Lettres: Adieu, Moli

Guido Molinari s'en est allé. Bien avant la mode des amuseurs de la rue, le très jeune Guido, refusé aux Beaux-Arts, faisait le clown rue Sherbrooke, rue Saint-Urbain, vêtu d'une queue-de-pie, smoking fripé, avec haut-de-forme usagé, son chapeau-claque pour s'attirer «une bonne claque» d'encouragement, et aussi son éternel maillot rayé... Ah! les rayures de Moli, déjà!

Il fut admis à Sir George Williams (devenue Concordia), où il enseignera plus tard. Fasciné d'abord par Pollock le tacheteur inouï, il vira à fond vers l'art géométrique, des bandes avec du scotch tape sur sa toile, le rouleau à peindre mécanique. Moli deviendra le pape «néo-néo-plasticien» d'ici.
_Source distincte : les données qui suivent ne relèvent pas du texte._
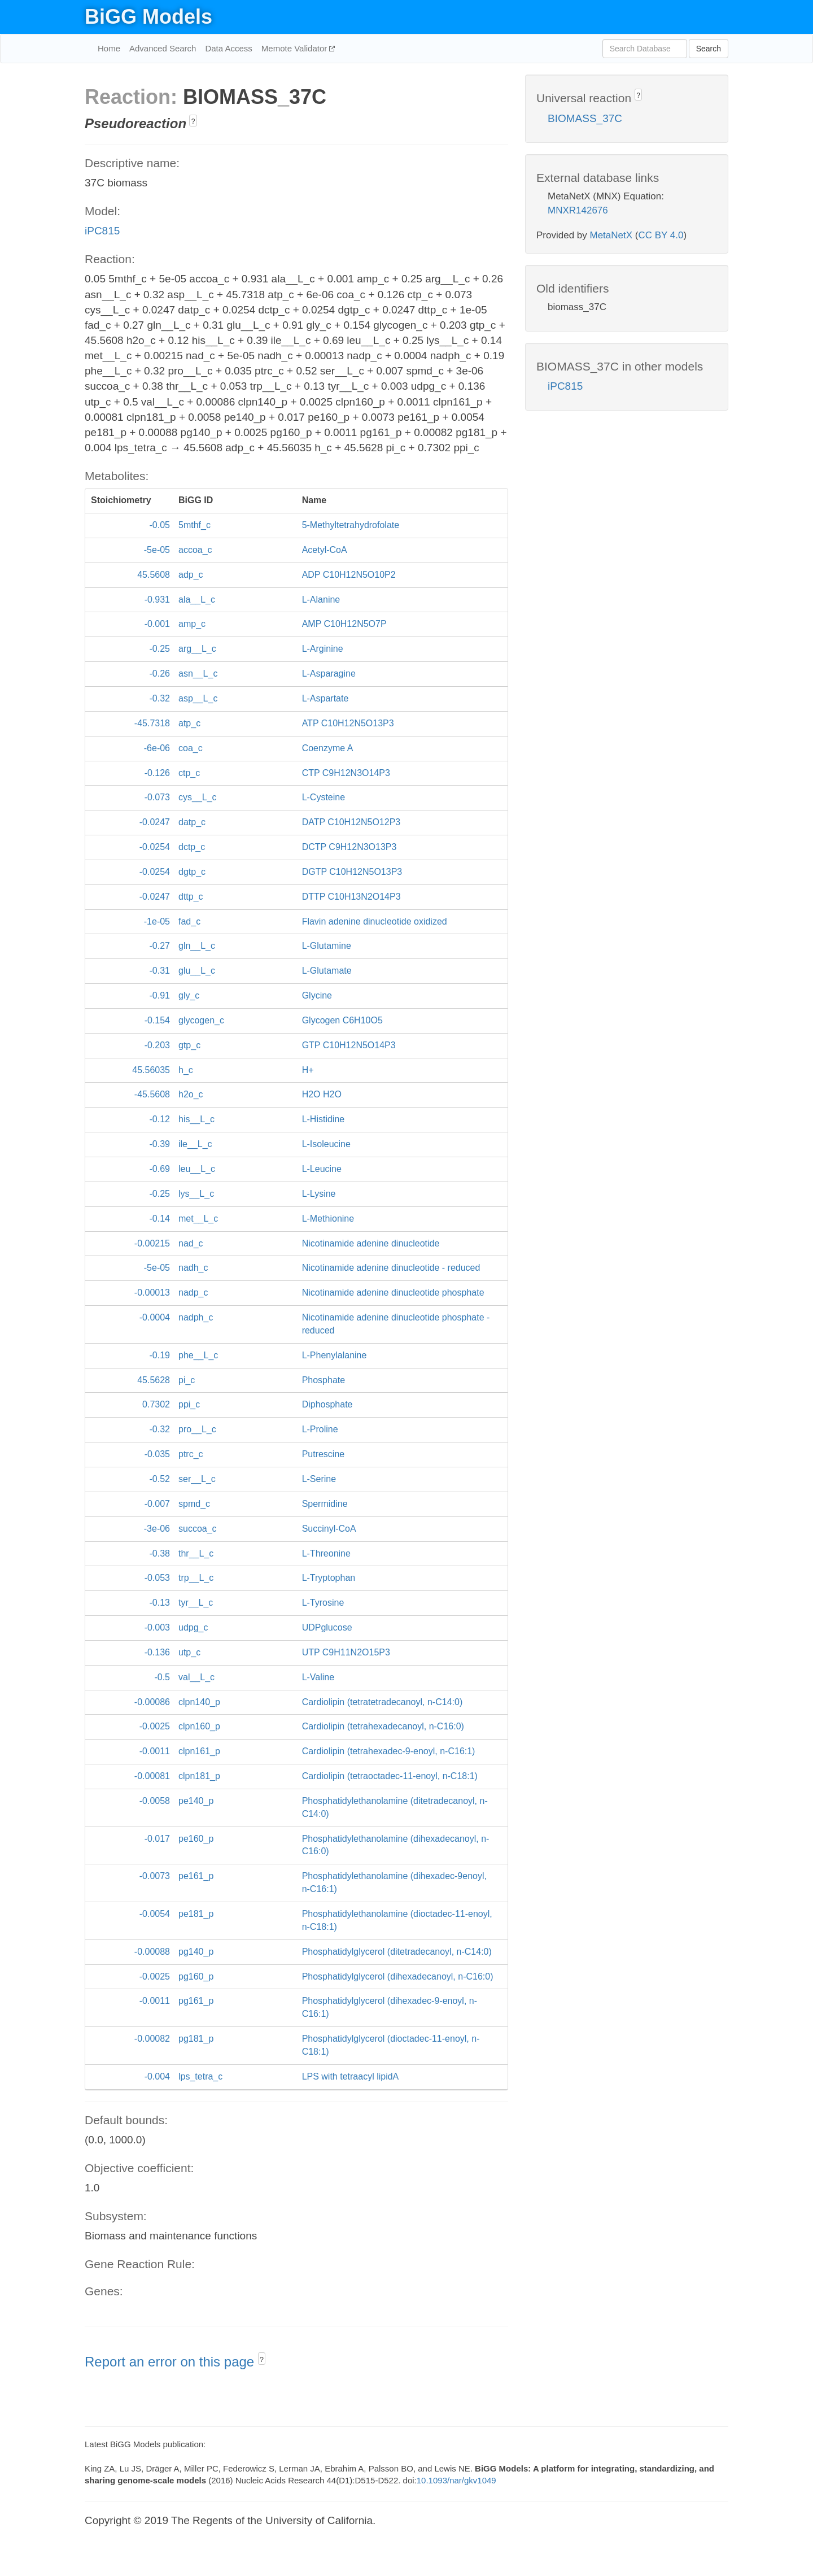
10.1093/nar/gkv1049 (456, 2480)
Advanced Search (162, 48)
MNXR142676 (578, 210)
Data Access (228, 48)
Il se plongea, moine studieux, dans une recherche intensive au-delà des Mondrian et Newman. Il y entra comme en religion, critiquant sans cesse les lyriques satellites de Borduas.
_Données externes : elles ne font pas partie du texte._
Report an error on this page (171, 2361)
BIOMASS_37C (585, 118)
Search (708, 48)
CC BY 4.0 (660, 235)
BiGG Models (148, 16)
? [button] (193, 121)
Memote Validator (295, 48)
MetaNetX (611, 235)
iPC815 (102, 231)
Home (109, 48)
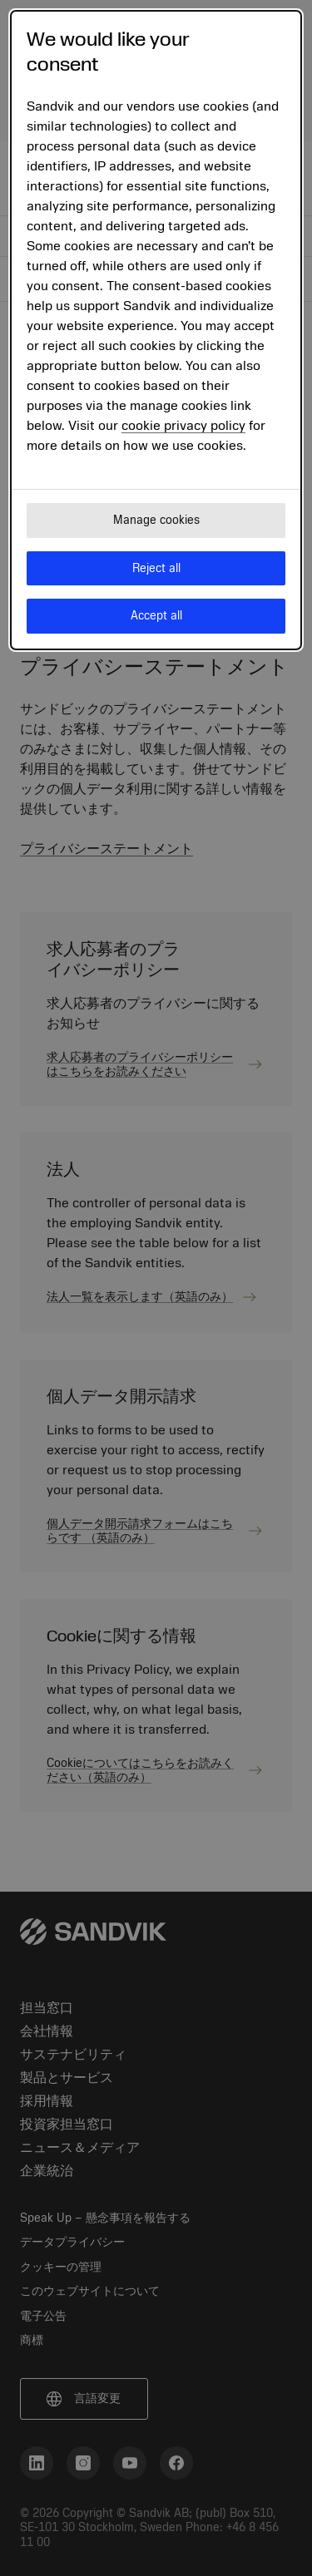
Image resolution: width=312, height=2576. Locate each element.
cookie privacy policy (183, 425)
Nous étions, lui et moi, farouchement aux antipodes face à l'art qui se faisait. Que d'engueulades publiques en galerie, certains soirs de vernissage! Moli possédait à fond l'art de la dialectique et de la vindicte. Il devenait parfois fort agressif envers le critique d'art, moi, attaché surtout aux tenants de l'art automatiste et de ses épigones. Mon cher Moli fessait, mais avec humour et un esprit caustique très bien structuré. Je l'avais épinglé publiquement comme «faiseur d'auvents», de modèles de prélart. Il riait... avant de me démolir; j'étais un attardé. Je rétorquais qu'il n'était qu'un décorateur, un «faiseur de modèles de tapisserie industrielle», et, comme physicien en couleurs, un amateur autodidacte. Ce fut un combat sans fin.
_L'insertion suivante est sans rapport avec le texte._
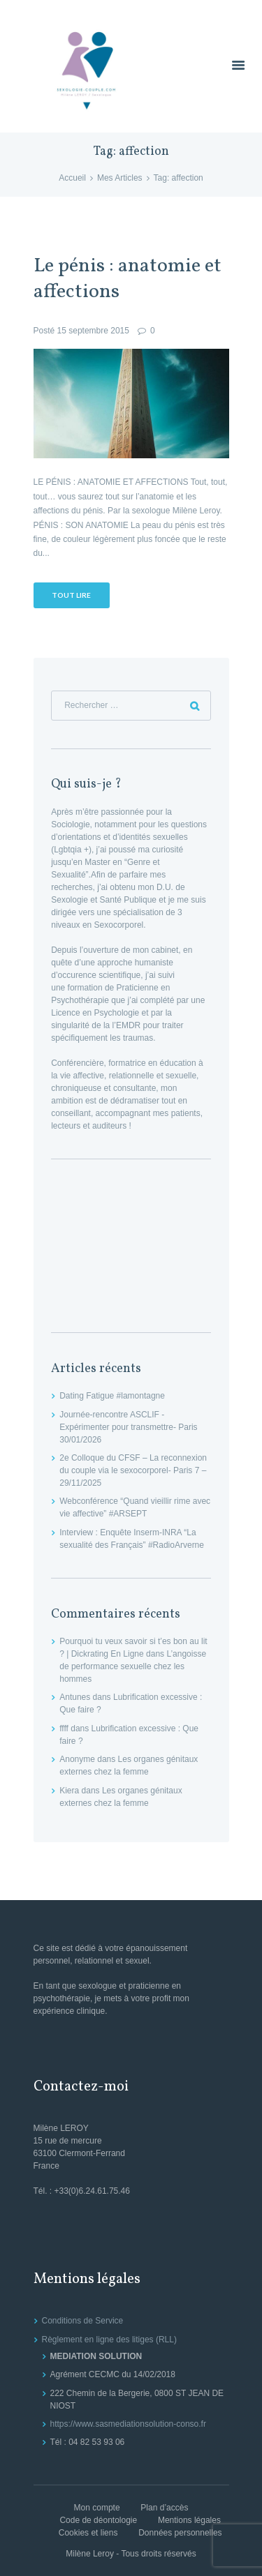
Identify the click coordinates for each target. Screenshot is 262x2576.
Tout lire (71, 595)
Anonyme (77, 1759)
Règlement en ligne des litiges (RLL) (109, 2339)
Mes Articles (120, 178)
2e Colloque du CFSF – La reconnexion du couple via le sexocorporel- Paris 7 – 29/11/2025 (133, 1470)
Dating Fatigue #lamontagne (112, 1396)
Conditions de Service (83, 2321)
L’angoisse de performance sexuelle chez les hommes (132, 1666)
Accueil (72, 178)
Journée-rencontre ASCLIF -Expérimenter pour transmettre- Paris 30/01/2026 (128, 1427)
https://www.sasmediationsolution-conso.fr (128, 2424)
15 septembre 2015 (93, 331)
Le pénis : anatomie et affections (127, 279)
Qui vient de finir pour lui, hélas.

La dernière fois, il n'y a pas bien longtemps, nous nous croisions dans un resto de la rue Fullum [...]. L'engueulade des années 1960-70 reprit, mais je l'avais trouvé affaibli et l'on me confia qu'il était malade. J'en fus très peiné. Des décennies avaient passé et son acharnement exemplaire à l'art plasticien — sans formes — lui avait apporté, enfin, l'attention des conservateurs des musées s'il n'avait pas pu s'attirer l'affection du public comme tant d'autres peintres, pas seulement Riopelle le célébré.

Je n'aimais pas sa peinture mais j'estimais cet homme bavard et chaleureux.